JuliaAI / DecisionTree.jl

Julia implementation of Decision Tree (CART) and Random Forest algorithms
Other
356 stars 102 forks source link

Allow features to be `AbstractVector` (in addition to `AbstractMatrix`) #150

Open sanderbboisen opened 2 years ago

sanderbboisen commented 2 years ago

I was playing around with DecisionTree.jl for a potential project and found that I could not produce a regression tree from a single feature. I have made changes to allow features to be a vector in the build_tree functions.

I have tested the changes using RunTest.jl with Julia 1.6.4 .

ablaom commented 2 years ago

I don't see any harm in this enhancement, apart from a mild complication in the codebase.

Anyone else have objections?

@sanderbboisen Would you be willing to add a test of native and ScikitLearn API with a vector X ?

sanderbboisen commented 2 years ago

I don't see any harm in this enhancement, apart from a mild complication in the codebase.

Anyone else have objections?

@sanderbboisen Would you be willing to add a test of native and ScikitLearn API with a vector X ?

Sure, I will get on it. Incoming update.

codecov-commenter commented 2 years ago

Codecov Report

:exclamation: No coverage uploaded for pull request base (dev@17cb46d). Click here to learn what that means. The diff coverage is n/a.

@@          Coverage Diff           @@
##             dev     #150   +/-   ##
======================================
  Coverage       ?   88.84%           
======================================
  Files          ?        9           
  Lines          ?      986           
  Branches       ?        0           
======================================
  Hits           ?      876           
  Misses         ?      110           
  Partials       ?        0           

Continue to review full report at Codecov.

Legend - Click here to learn more Δ = absolute <relative> (impact), ø = not affected, ? = missing data Powered by Codecov. Last update 17cb46d...070e86e. Read the comment docs.

sanderbboisen commented 2 years ago

I ran into an issue as several functions like apply_something were overloaded so that any Vector inputs worked differently. These are essentially only called by theapply_something functions that users are supposed to call. I have taken the path of least modification, and named them _apply_something. This way users only have access to the functions they are intended to use, and using Vectors as inputs work.
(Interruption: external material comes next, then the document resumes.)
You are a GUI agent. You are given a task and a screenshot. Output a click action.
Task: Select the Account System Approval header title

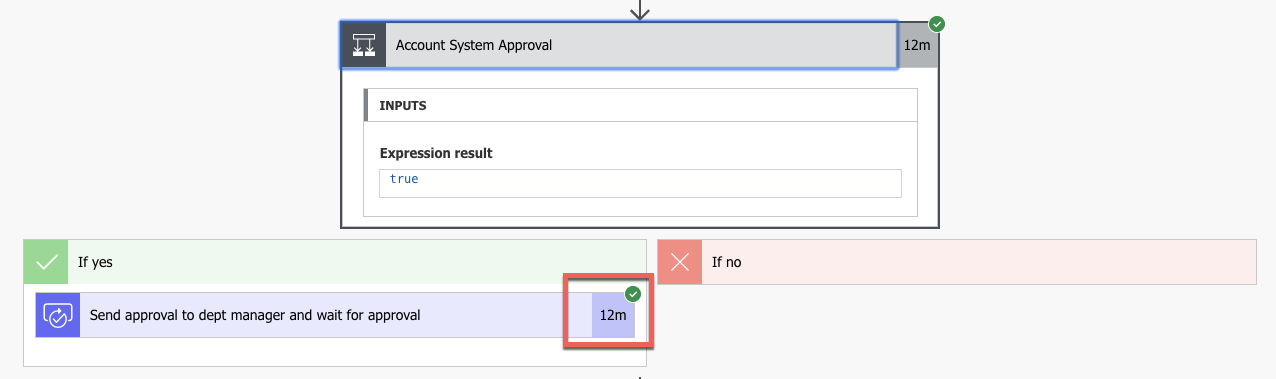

I have added tests to tests/scikitlearn.jl and everything seems to work.

I am sorry for the confusing commit structure, things got a little messy at some point.

I think there is a general issue with the way that the module is constructed, and I have been refactoring it in a separate branch on my fork. For one, the structure does not allow multiple usage of utils.jl and there is generally some issues with code repetition iirc. I will open another PR on this when I am done refactoring.

ablaom commented 2 years ago

I am happy with this now.

I suspect this smaller PR may create a few merge conflicts for the more complicated #166, so let's wait for:

before merging this one.

@sanderbboisen Thanks for your contribution and patience.

ablaom commented 2 years ago

@sanderbboisen Would you now be happy to rebase your PR?